Input material.
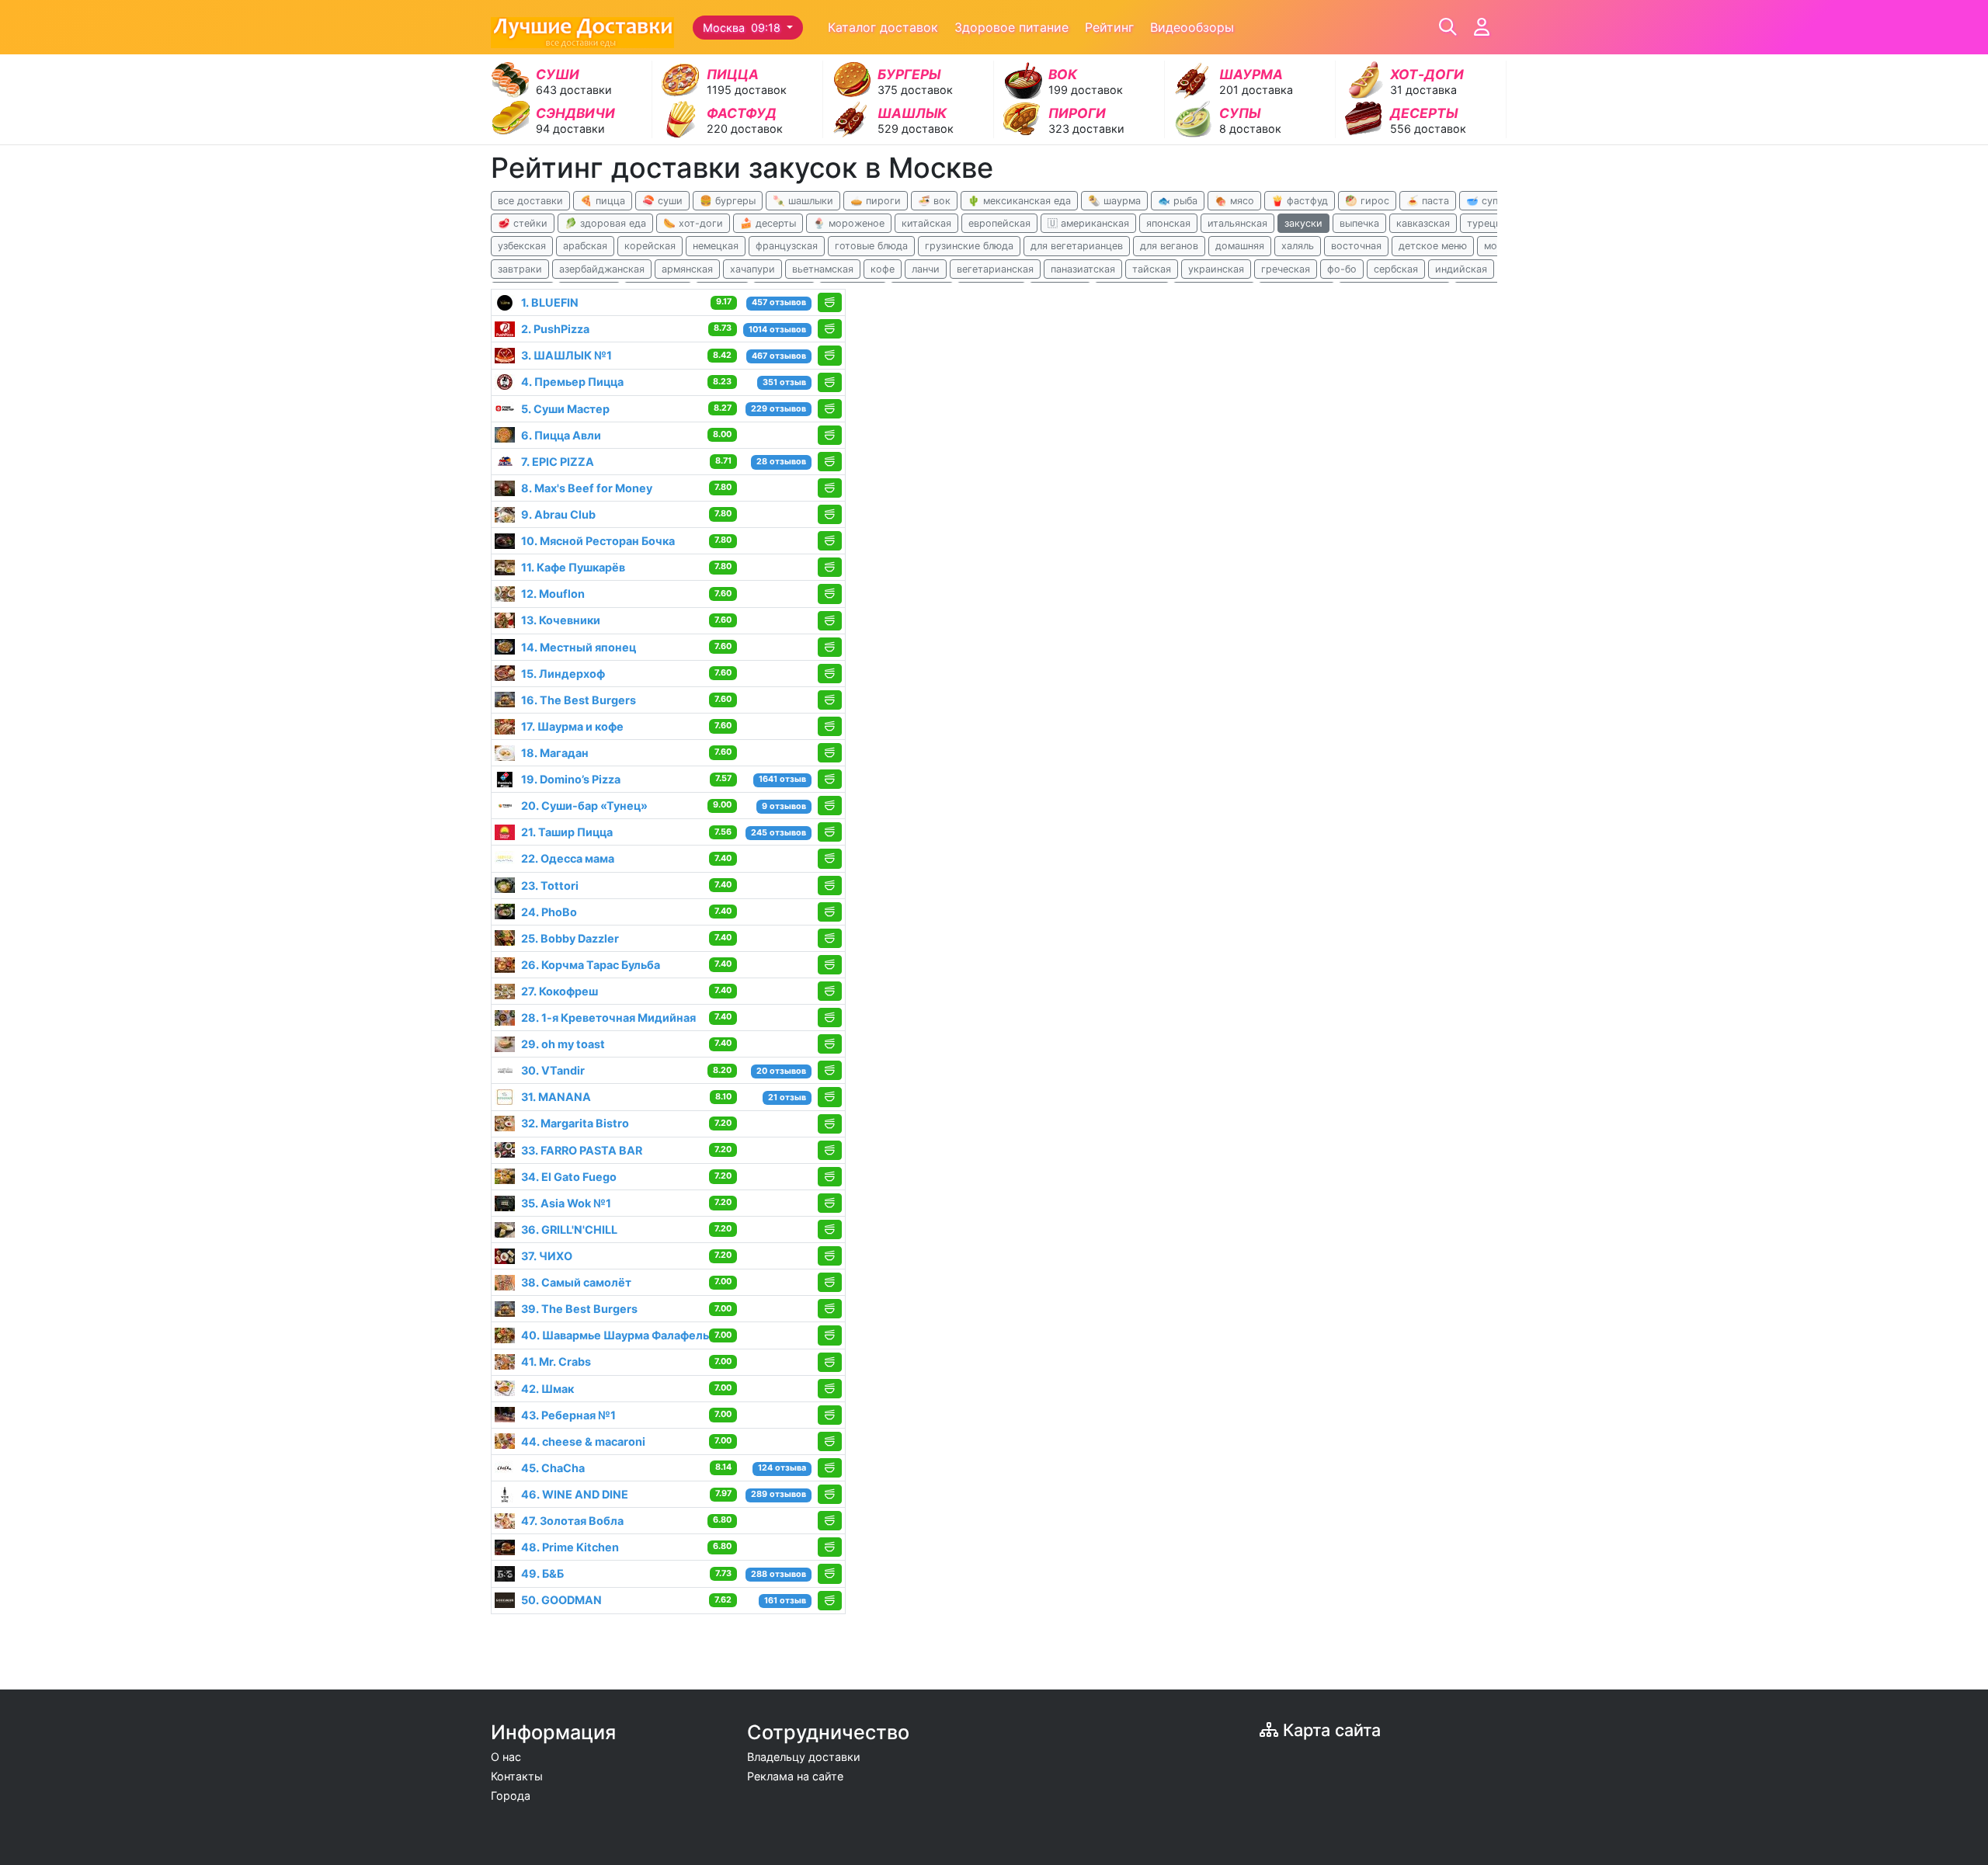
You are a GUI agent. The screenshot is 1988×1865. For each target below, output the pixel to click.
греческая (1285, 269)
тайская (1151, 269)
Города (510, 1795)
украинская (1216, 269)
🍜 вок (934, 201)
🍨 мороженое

Required work.
What you give back must be the data above, reproduced exactly and free of pictures.

Exercise response.
You are a GUI agent. The screenshot is 1988×1865. For each target below, output the pixel to click.
греческая (1285, 269)
тайская (1151, 269)
Города (510, 1795)
украинская (1216, 269)
🍜 вок (934, 201)
🍨 мороженое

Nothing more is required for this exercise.